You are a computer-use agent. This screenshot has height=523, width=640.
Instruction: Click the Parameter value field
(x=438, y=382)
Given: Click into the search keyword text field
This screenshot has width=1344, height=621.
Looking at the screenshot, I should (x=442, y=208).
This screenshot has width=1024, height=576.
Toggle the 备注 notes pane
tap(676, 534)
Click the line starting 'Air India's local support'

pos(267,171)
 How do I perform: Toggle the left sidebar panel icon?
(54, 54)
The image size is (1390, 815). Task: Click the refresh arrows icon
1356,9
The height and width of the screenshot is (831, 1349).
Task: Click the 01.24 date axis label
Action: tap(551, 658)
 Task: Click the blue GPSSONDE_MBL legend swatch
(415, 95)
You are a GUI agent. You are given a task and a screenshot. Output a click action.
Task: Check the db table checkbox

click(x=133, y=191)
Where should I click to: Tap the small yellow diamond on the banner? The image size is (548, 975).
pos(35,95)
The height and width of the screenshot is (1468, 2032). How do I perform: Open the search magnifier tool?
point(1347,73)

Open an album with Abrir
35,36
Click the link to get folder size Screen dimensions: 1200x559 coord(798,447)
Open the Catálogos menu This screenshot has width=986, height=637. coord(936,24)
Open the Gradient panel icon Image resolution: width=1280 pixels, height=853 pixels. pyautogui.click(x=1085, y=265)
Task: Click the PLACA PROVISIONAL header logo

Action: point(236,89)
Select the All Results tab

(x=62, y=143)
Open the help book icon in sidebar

---------------

Please edit the listing above by replacing every occurrence of "icon" with "button", and leave all other text unchanged.

## [Expected answer]
You are a computer-use agent. This screenshot has height=523, width=640.
Instruction: Click the Parameter value field
(x=438, y=382)
Given: Click into the search keyword text field
This screenshot has width=1344, height=621.
Looking at the screenshot, I should (x=442, y=208).
This screenshot has width=1024, height=576.
Toggle the 备注 notes pane
tap(676, 534)
Click the line starting 'Air India's local support'

pos(267,171)
 How do I perform: Toggle the left sidebar panel button?
(54, 54)
The image size is (1390, 815). Task: Click the refresh arrows button
1356,9
The height and width of the screenshot is (831, 1349).
Task: Click the 01.24 date axis label
Action: tap(551, 658)
 Task: Click the blue GPSSONDE_MBL legend swatch
(415, 95)
You are a GUI agent. You are given a task and a screenshot. Output a click action.
Task: Check the db table checkbox

click(x=133, y=191)
Where should I click to: Tap the small yellow diamond on the banner? The image size is (548, 975).
pos(35,95)
The height and width of the screenshot is (1468, 2032). How do I perform: Open the search magnifier tool?
point(1347,73)

Open an album with Abrir
35,36
Click the link to get folder size Screen dimensions: 1200x559 coord(798,447)
Open the Catálogos menu This screenshot has width=986, height=637. coord(936,24)
Open the Gradient panel button Image resolution: width=1280 pixels, height=853 pixels. pyautogui.click(x=1085, y=265)
Task: Click the PLACA PROVISIONAL header logo

Action: point(236,89)
Select the All Results tab

(x=62, y=143)
Open the help book button in sidebar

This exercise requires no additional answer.